Success for David Sanderson in Camilla Bonsor v Bio Collectors  EWHC 669 (QB).
Success for David Sanderson, instructed by Penningtons Manches Cooper, in Camilla Bonsor v Bio Collectors  EWHC 669 (QB).
Camilla Bonsor v Bio Collectors  EWHC 669 (QB)
David Sanderson successfully represented the Claimant at a trial on liability before Peter Marquand, sitting as a Deputy High Court Judge.
The claim arose from a road traffic collision that occurred on 10 August 2015, at the junction of Kensington High Street and Young Street, London W8. Ms Bonsor was walking west on the southern pavement of Kensington High Street, intending to cross Young Street on her way to Whole Foods, in the old Barkers Department Store building. Mr Rodrigues was driving the Defendant’s lorry west along Kensington High Street, behind Ms Bonsor. He was intending to turn left into Young Street. As Ms Bonsor crossed the mouth of Young Street, Mr Rodrigues drew level with her and turned left, hitting her when she was in the centre of the crossing. The Claimant suffered life-changing injuries.
The Defendant, represented by Simon Browne QC, denied liability. It was argued that the lorry was indicating prior to the junction and that its intention to turn left was there to be seen and heard. In seeking to excuse the actions of the driver, particular reliance was placed on the agreed evidence of the accident reconstruction experts that, over the final 4 to 4.5 seconds before impact, beginning when the Claimant was still 2 m from Young St and ending at impact, the Claimant probably remained concealed within the driver’s blind spot.
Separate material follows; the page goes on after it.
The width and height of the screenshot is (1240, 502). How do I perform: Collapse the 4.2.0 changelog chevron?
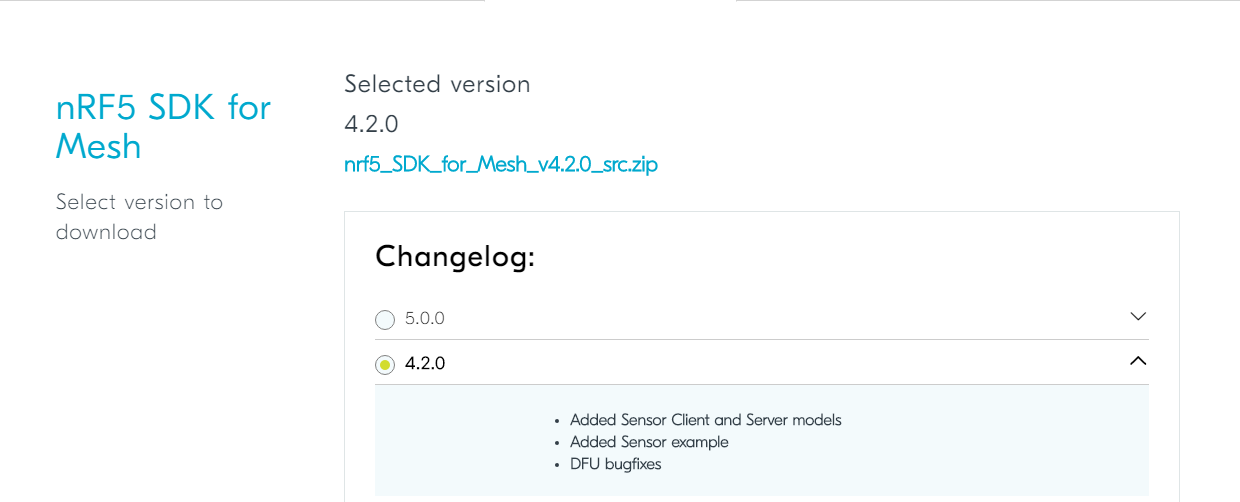pos(1138,361)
Primary liability was denied. In the alternative, it was alleged that the Claimant was contributory negligent, for failing to follow the Green Cross Code, for failing see or hear the lorry before impact and for wearing earphones.
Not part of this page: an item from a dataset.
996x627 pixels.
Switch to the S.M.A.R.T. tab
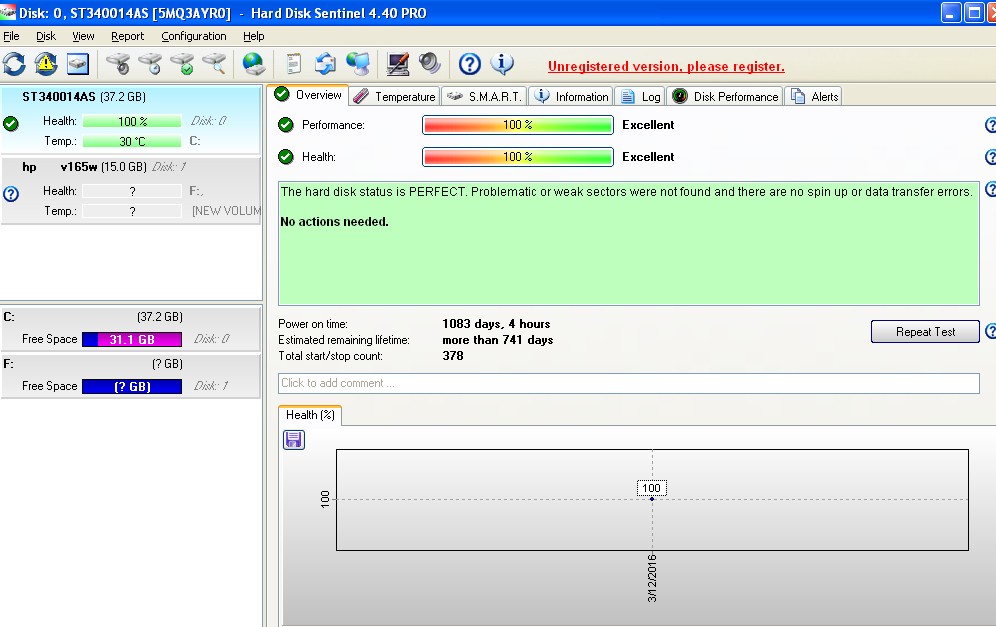483,96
The judge found that, on his approach to the junction, the lorry driver was forced to slow down behind the taxi ahead of him, when the taxi stopped immediately east of the junction. After the taxi moved off, and from a point about 6 m east of the kerb line of Young Street, the lorry driver began a gradual acceleration, that continued until after the impact. The lorry drew level with the Claimant after she had reached about half way across the east side of Young St. The lorry driver failed to indicate left until late into the manoeuvre.
The judge found the Defendant liable. To comply with rule 170 of the Highway Code and the DSA Guidance to lorry drivers, the driver was obliged to take reasonable steps to check whether a pedestrian was concealed within his blind spot. He should have indicated in good time and should have paused before he completed his left turn, in order to check for pedestrians in his blind spot. Had he done so, he would have seen the Claimant and the collision would have been avoided.
The judge rejected the allegations of contributory negligence. He found that the Claimant was not wearing earphones and that she had looked to her right before she stepped from the kerb. At that time, the lorry was still behind her and it would have appeared that it was going straight on.